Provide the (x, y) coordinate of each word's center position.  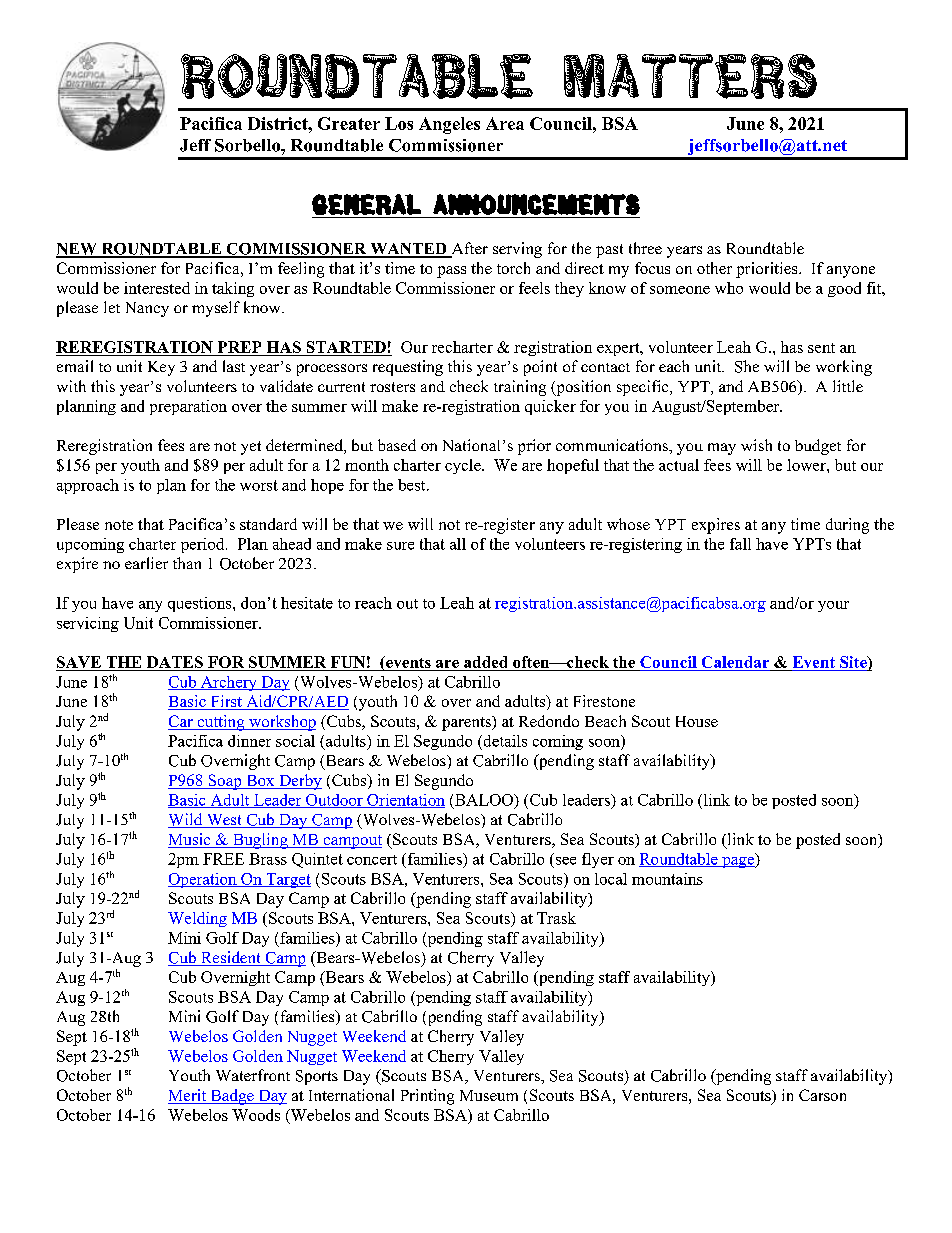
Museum (489, 1095)
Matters (690, 76)
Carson (822, 1095)
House (697, 721)
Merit (188, 1096)
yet (251, 448)
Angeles (449, 125)
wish (756, 445)
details (504, 741)
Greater (349, 123)
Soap (225, 782)
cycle (464, 466)
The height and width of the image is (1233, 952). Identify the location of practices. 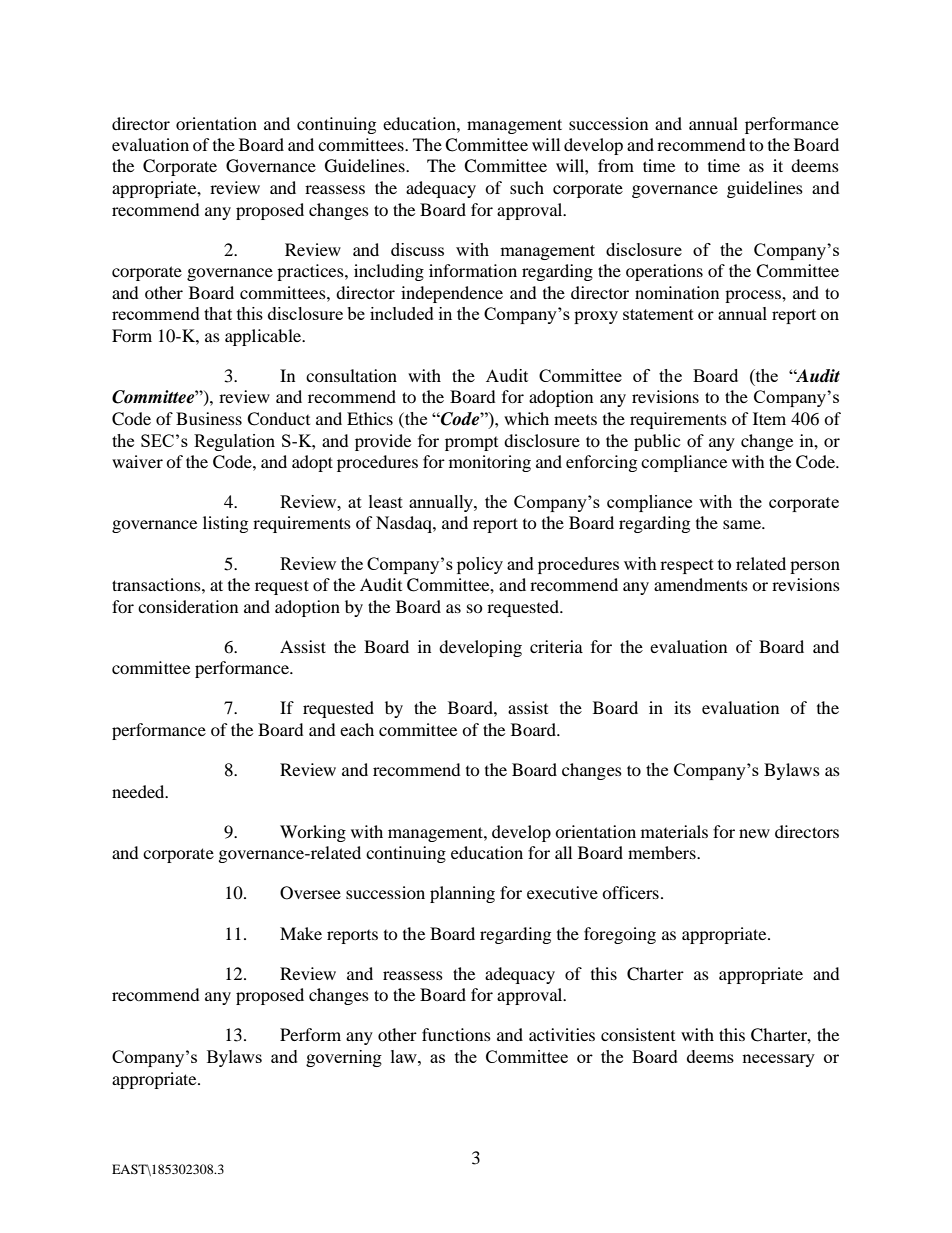
(311, 272).
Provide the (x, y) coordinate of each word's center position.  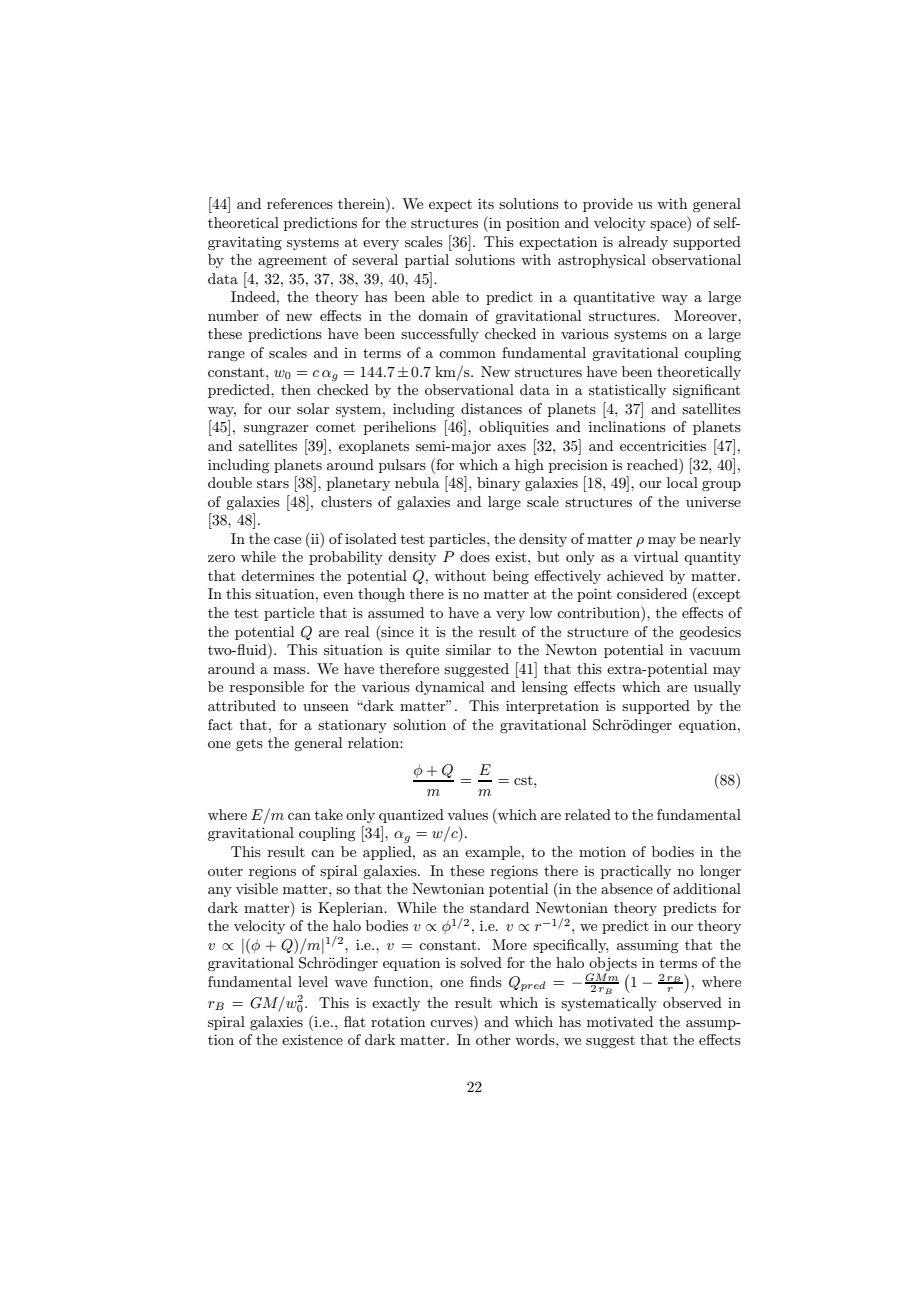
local (682, 482)
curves (451, 1023)
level (313, 981)
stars (273, 483)
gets (249, 745)
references (300, 203)
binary (498, 484)
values (467, 814)
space (669, 226)
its (486, 203)
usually (717, 688)
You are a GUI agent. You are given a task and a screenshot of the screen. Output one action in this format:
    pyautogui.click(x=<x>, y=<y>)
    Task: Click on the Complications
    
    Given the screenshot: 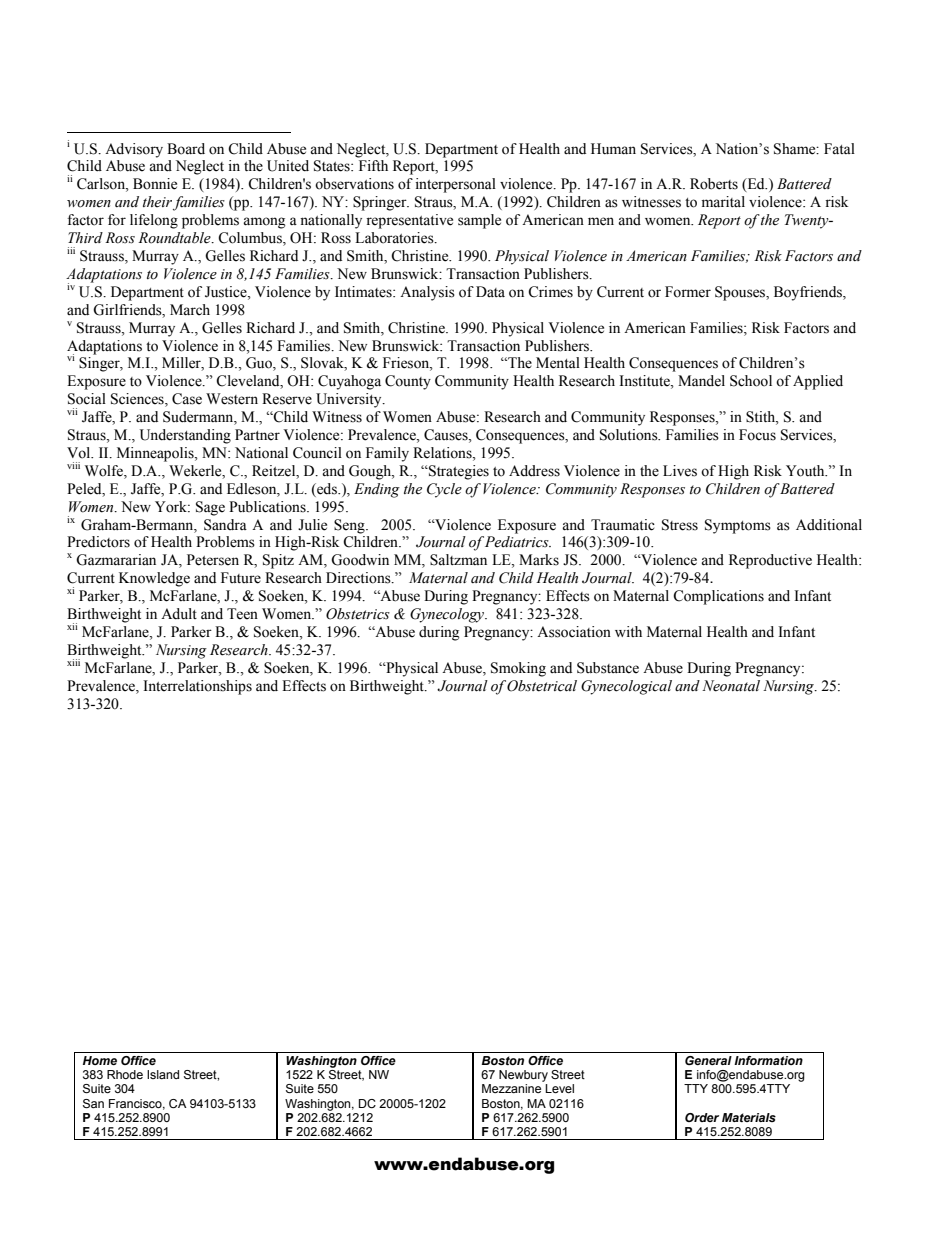 What is the action you would take?
    pyautogui.click(x=718, y=597)
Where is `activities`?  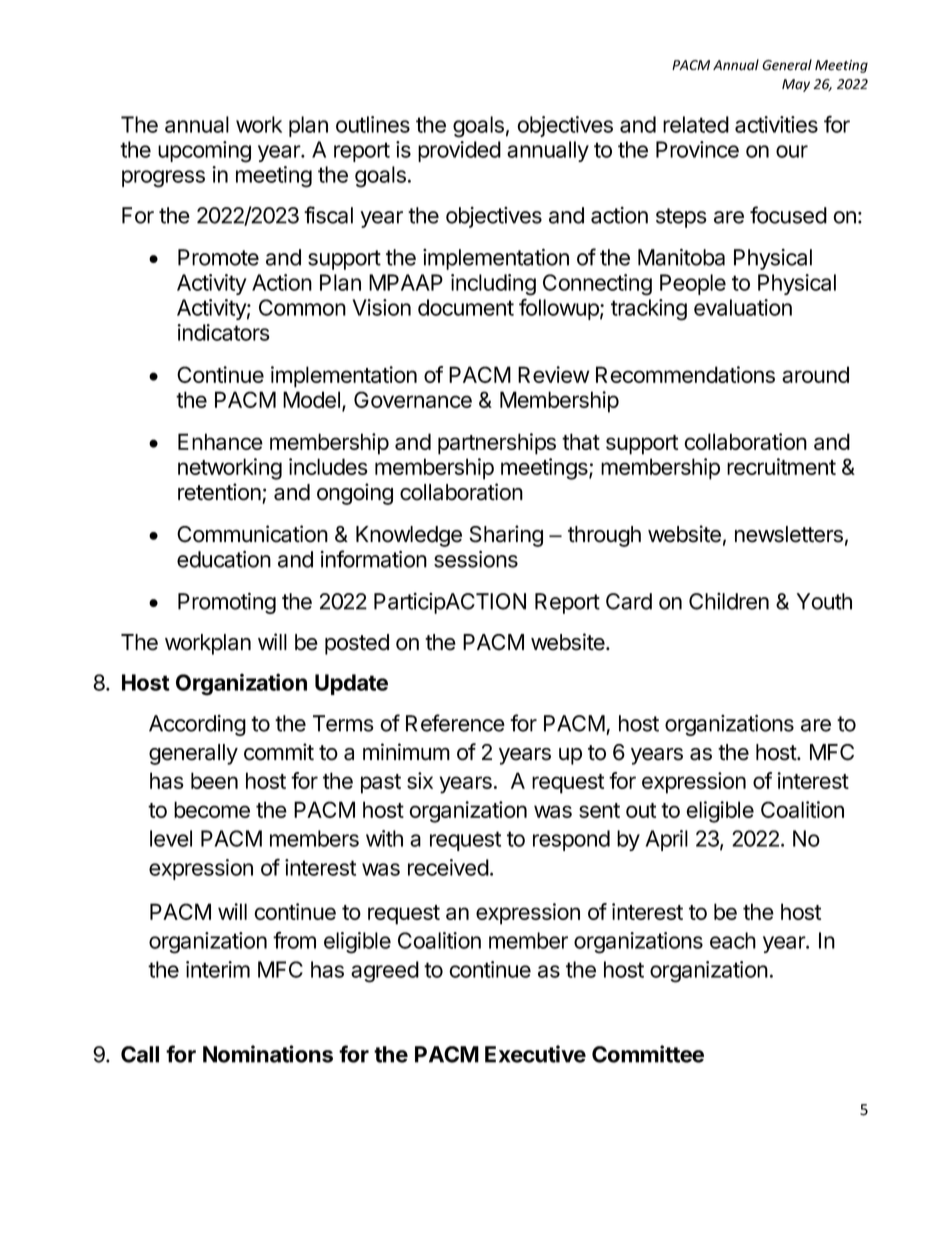
activities is located at coordinates (776, 124).
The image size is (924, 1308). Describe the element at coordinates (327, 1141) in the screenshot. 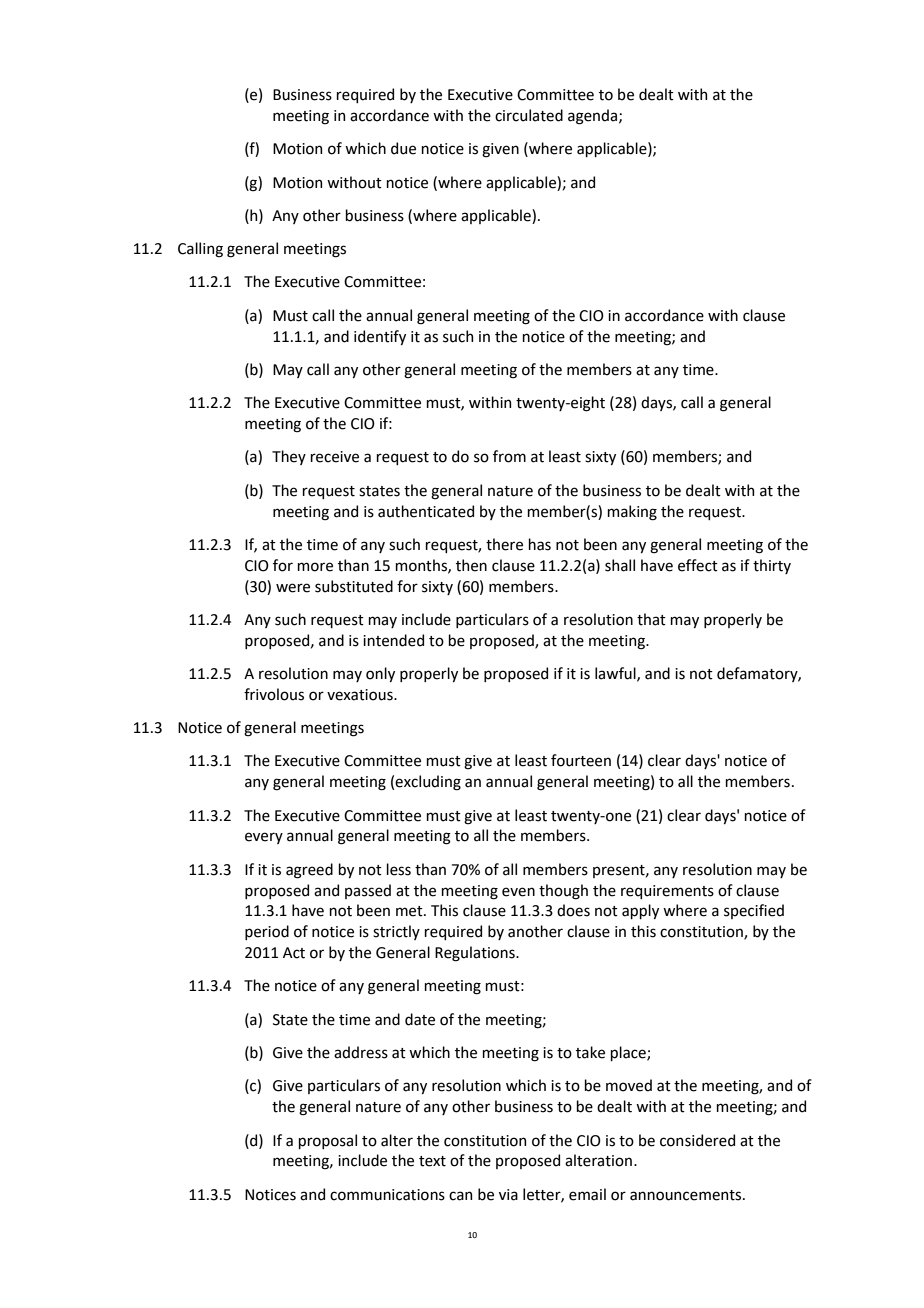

**Problem description**
Edit the lines starting at the one that contains "yet (251, 448)" and ending after the one that contains "usually (717, 688)", changing "center position" to "midpoint" and keeping everything else the same. Leave the pictures out of your answer.

**Written solution**
yet (251, 448)
Angeles (449, 125)
wish (756, 445)
details (504, 741)
Greater (349, 123)
Soap (225, 782)
cycle (464, 466)
The height and width of the image is (1233, 952). Identify the location of practices. 
(311, 272).
Provide the (x, y) coordinate of each word's midpoint.  
local (682, 482)
curves (451, 1023)
level (313, 981)
stars (273, 483)
gets (249, 745)
references (300, 203)
binary (498, 484)
values (467, 814)
space (669, 226)
its (486, 203)
usually (717, 688)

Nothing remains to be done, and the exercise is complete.